2.4. Thermal Stability
To evaluate the thermal stability of the silk materials, thermogravimetric analysis was used to determine the weight loss rate of random coiled materials (SF-R), Silk I materials (SF-I), and natural silk fibroin fibers (mainly Silk II crystals) (Figure 7). Figure 7 shows the change in mass percentage of each sample during heating from room temperature to 450 °C. The mass loss percentage curve in Figure 7 reveals that each sample experienced three main stages of weight loss: In the first stage, there was a slight quality drop at 100 °C, the weight loss of random coiled material (SF-R) was 10.80%, Silk I material (SF-I) lost 9.08%, and silk fibroin fiber lost 7.02%. This part of the weight loss was caused by the volatilization of moisture in the material. The second stage is between 200 °C and 300 °C, which is a slow thermal decomposition stage, and the initial decomposition temperature is given. The initial decomposition temperatures of the three samples corresponded to 266.70 °C, 260.61 °C, and 286.37 °C, respectively. This shows that any type of silk fibroin material has good thermal stability, and there is no clear thermal degradation before 200 °C. The weight loss in the third stage was between 300 °C and 400 °C, and all samples had rapid mass loss, showing rapid weight loss. The temperature corresponding to the maximum degradation rate is 285.43 °C (SF-R), 281.38 °C (SF-I), and 313.73 °C (Silk fiber). The weight loss is mainly caused by the breakage of peptide bonds and side groups. Silk I crystal is a metastable structure, making its thermal decomposition slightly easier than that of Silk II crystal. When the temperature reaches 450 °C, the weight remaining rate of random coiled material is similar to that of the Silk I material.
2.5. Enzyme Degradation Stability
Figure 8 shows that in the PBS (phosphate buffered saline) solution, the quality of Silk I crystalline structure material has an exceedingly small drop of only 2.1% in 3 days, indicating that Silk I material (SF-I) has good thermal stability. When Silk I material (SF-I) was immersed in 240 U/mL α-chymotrypsin solution, the mass reduction rate within one hour reached 21.6%, and, by the time 8 h had passed, the material degradation rate reached about 42.36%. One day later, the degradation rate of Silk I material (SF-I) reached 60.75%, 68.91% on the second day, and reached 84.53% on the third day. These results yield that, under the catalysis of α-chymotrypsin, the degradation rate of Silk I material (SF-I) is much higher than its degradation rate in PBS buffer. Whether in PBS buffer or in α-chymotrypsin solution, the mass loss of silk fibroin fiber is small, and the degradation rate is less than 2%. This proves that Silk I material has the performance of rapid enzymatic degradation, while silk fiber with Silk II crystalline structure has significant resistance to enzymatic degradation.

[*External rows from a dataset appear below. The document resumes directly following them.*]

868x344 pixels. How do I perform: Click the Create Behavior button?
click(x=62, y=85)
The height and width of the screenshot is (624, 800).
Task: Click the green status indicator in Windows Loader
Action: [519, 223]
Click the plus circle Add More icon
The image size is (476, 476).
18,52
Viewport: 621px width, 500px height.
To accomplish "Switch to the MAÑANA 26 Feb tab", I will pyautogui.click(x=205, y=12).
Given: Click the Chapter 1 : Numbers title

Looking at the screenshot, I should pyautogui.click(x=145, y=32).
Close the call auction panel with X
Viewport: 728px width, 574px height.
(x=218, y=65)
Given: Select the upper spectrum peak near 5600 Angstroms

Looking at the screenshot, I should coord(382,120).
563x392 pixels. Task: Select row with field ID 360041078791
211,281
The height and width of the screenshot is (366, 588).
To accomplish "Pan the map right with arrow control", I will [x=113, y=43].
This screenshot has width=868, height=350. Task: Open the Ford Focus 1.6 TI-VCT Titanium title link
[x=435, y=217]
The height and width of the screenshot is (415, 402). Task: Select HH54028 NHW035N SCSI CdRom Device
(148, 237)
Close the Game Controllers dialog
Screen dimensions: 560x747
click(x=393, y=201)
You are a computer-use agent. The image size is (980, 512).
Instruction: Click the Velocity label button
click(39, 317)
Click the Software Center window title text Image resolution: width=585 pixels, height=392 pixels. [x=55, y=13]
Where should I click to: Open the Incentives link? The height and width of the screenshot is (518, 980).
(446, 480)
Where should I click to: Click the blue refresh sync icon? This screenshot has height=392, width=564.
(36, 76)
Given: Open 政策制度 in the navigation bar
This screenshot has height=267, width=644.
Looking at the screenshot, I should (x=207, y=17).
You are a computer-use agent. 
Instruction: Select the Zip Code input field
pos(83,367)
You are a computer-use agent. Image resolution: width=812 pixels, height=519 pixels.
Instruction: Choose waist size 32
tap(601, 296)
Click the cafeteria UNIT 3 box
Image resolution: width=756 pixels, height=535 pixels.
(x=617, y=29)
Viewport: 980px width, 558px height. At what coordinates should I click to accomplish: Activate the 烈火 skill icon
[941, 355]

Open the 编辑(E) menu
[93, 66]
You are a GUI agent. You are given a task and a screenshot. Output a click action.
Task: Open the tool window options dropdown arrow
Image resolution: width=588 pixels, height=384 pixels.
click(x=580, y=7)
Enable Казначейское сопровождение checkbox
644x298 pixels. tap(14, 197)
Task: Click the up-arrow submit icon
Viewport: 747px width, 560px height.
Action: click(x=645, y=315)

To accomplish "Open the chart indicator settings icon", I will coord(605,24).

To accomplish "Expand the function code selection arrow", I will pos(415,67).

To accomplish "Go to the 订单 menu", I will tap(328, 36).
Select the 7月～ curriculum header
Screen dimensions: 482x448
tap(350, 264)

Silk I crystalline structure material provides the possibility for the development of water-insoluble but fast enzymatically degradable biological materials. As a biomedical material, Silk II crystal structure material has poor hygroscopicity and flexibility, and is not conducive to biological degradation and absorption. Silk I crystal structure material can effectively improve the shortcomings of the Silk II crystal structure. The preparation of porous silk fibroin scaffolds with rapid biodegradable Silk I crystal structure is expected to be used as a new material for tissue engineering scaffolds, tissue induction materials, cell culture materials, and controllable drug carriers.
3. Discussion
Figure 9 depicts a scheme proposed to explain the structural change mechanism of various silk fibroin materials before and after treatments with methanol and ethanol. The glass transition temperature (Tg) of the frozen silk fibroin solution is about −34~−20 °C, and the initial melting temperature (Tm) is −8.5 °C [20]. When the silk fibroin solution was frozen below Tg, the molecular chain of silk fibroin protein could not move freely and retained its the amorphous structure. When the freezing temperature is between Tg and Tm, within a certain crystallization temperature range, the silk fibroin molecular chains will move together to form a crystal structure. In the frozen silk protein aqueous solution, the water in the system is an effective plasticizer for protein. The presence of water can significantly reduce the glass transition temperature of silk fibroin [10,26]. The freezing temperature used in this study is −7 °C with a freezing time of 15 days. Extending the freezing time results in the concentration of silk fibroin to gradually increase, promoting the folding of silk fibroin molecular chain [16,27]. This ultimately leads to a transformation of the silk fibroin conformation, and the formation of crystal structure. However, due to the high viscosity of the solution, the movement of the silk fibroin molecular chain was hindered; therefore, only Silk I crystal structure can be formed [16].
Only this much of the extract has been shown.